__Goal 1__. Set down, word for word, the rows beginning with the line containing "INNOVATION Element type: text (1158, 67)" and ending with the line containing "Jobs und Karriere", including both of those lines.

__Source text__.
Introduction
============

This package integrates documentcloud's viewer and pdf processing
into plone.

Example viewer: https://www.documentcloud.org/documents/19864-goldman-sachs-internal-emails

Besides displaying PDFs, it will also display:

 - Word
 - Excel
 - Powerpoint
 - HTML
 - RTF


Install requirements
--------------------

 - docsplit: http://documentcloud.github.com/docsplit/
 - graphicsmagick
 - ghostscript
 - poppler
 - tesseract
 - pdftk
 - openoffice(for doc, excel, ppt, etc types)


Async Integration
-----------------

It it highly recommended to install and configure plone.app.async
in combination with this package. Doing so will manage all pdf
conversions processes asynchronously so the user isn't delayed
so much when saving files.


Settings
--------

The product can be configured via a control panel item
`Document Viewer Settings`.

Some interesting configuration options:

Storage Type
    If you want to be able to serve you files via amazon cloud, 
    this will allow you to store the data in flat files that
    can be synced to another server.
Storage Location
    Where are the server to store the files.
OCR
    Use tesseract to scan the document for text. This process ca be
    slow so if your pdfs do not need to be OCR'd, you may disable.
Auto Select Layout
    For pdf files added to the site, automatically select the
    document viewer display.
Auto Convert
    When pdf files are added and modified, automatically convert.


TODO
----

 - add text back to pdf(necessary?)
   - slow...
 - remove images after file is deleted for plain file storage
 - take hash of file to compare if it's already converted

__Goal 2__. Extract the part of the Plone package description that opens with the words "Async Integration" and closes with the words "when saving files.", copying it verbatim.

__Provided records__.
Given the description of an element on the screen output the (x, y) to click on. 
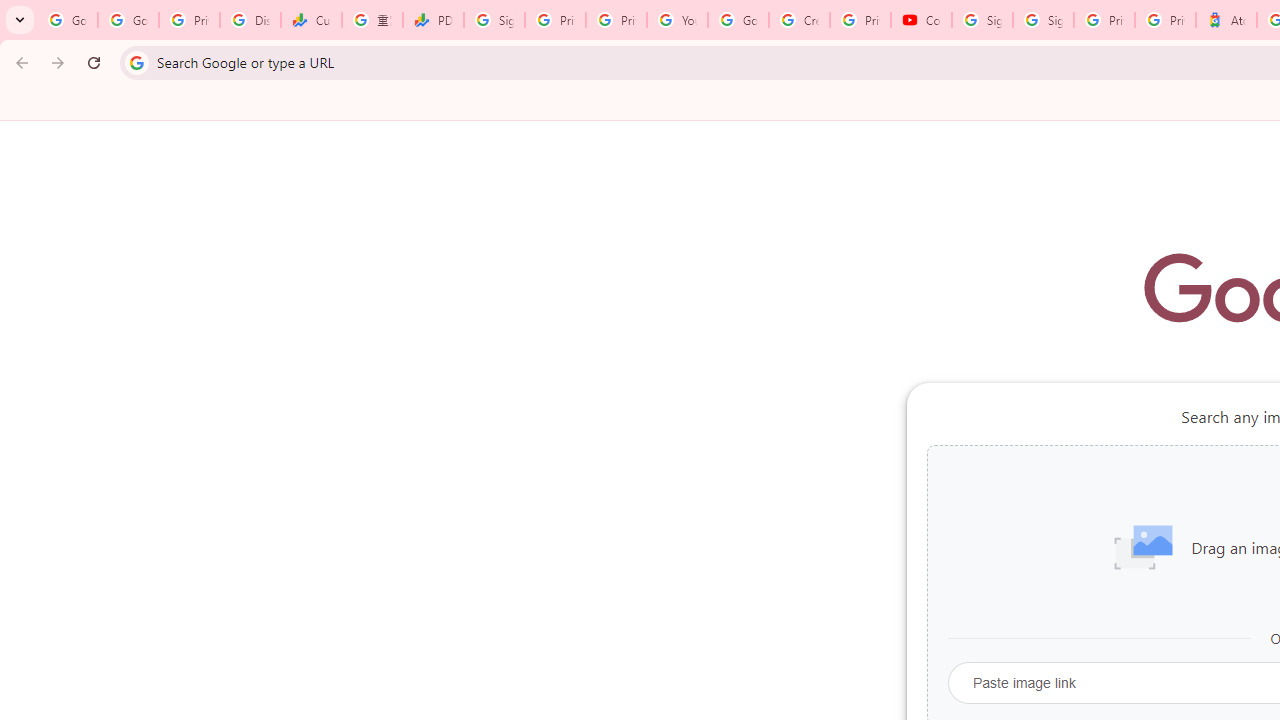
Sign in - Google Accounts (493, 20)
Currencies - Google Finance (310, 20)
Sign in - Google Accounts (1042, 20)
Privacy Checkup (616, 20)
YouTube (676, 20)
--
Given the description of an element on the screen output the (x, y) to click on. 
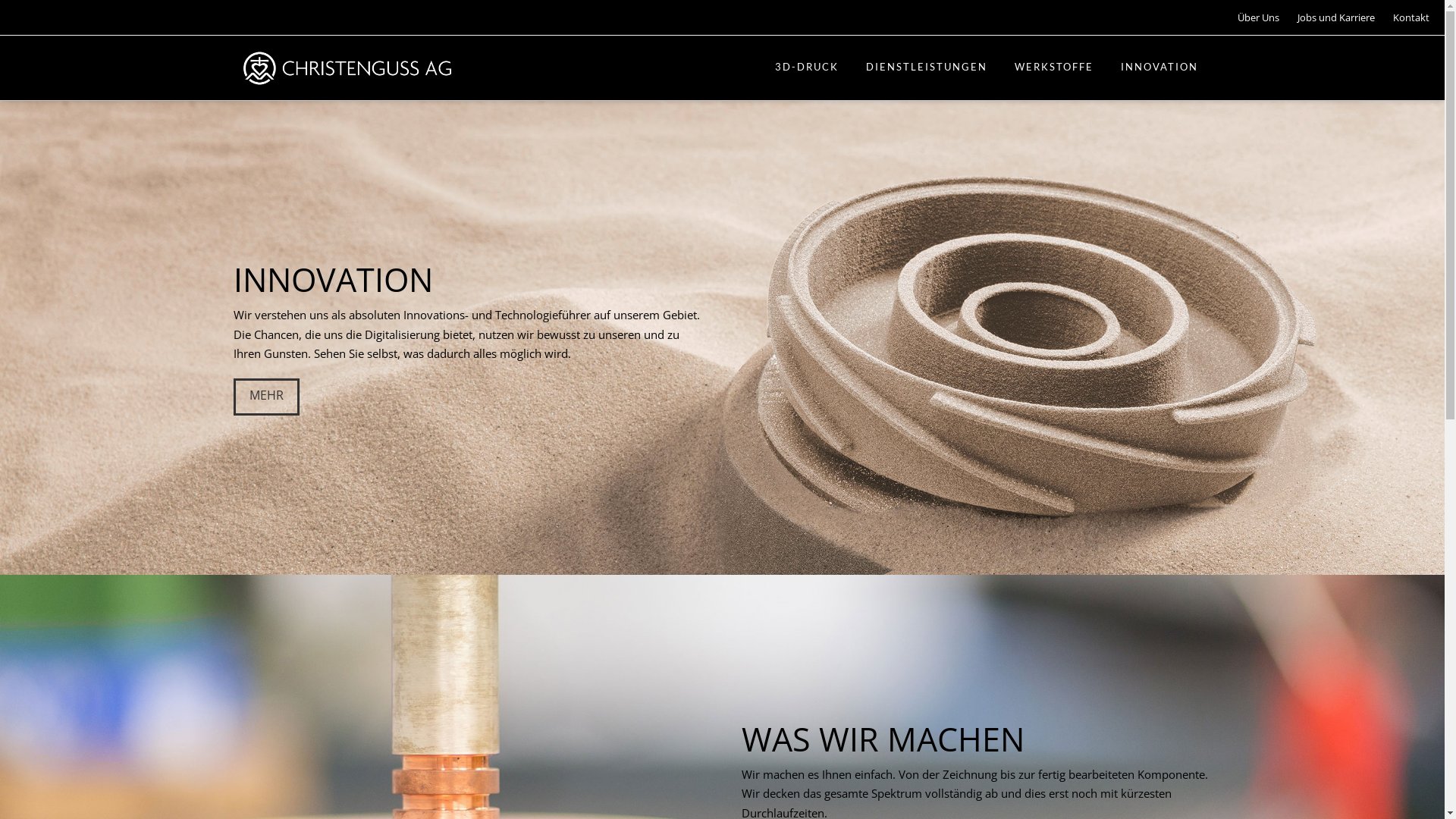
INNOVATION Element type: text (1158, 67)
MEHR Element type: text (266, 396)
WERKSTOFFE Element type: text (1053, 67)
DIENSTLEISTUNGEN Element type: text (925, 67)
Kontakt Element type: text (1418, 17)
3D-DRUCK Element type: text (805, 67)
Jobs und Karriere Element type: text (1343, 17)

__Written response 1__.
INNOVATION Element type: text (1158, 67)
MEHR Element type: text (266, 396)
WERKSTOFFE Element type: text (1053, 67)
DIENSTLEISTUNGEN Element type: text (925, 67)
Kontakt Element type: text (1418, 17)
3D-DRUCK Element type: text (805, 67)
Jobs und Karriere Element type: text (1343, 17)

__Written response 2__.
Async Integration
-----------------

It it highly recommended to install and configure plone.app.async
in combination with this package. Doing so will manage all pdf
conversions processes asynchronously so the user isn't delayed
so much when saving files.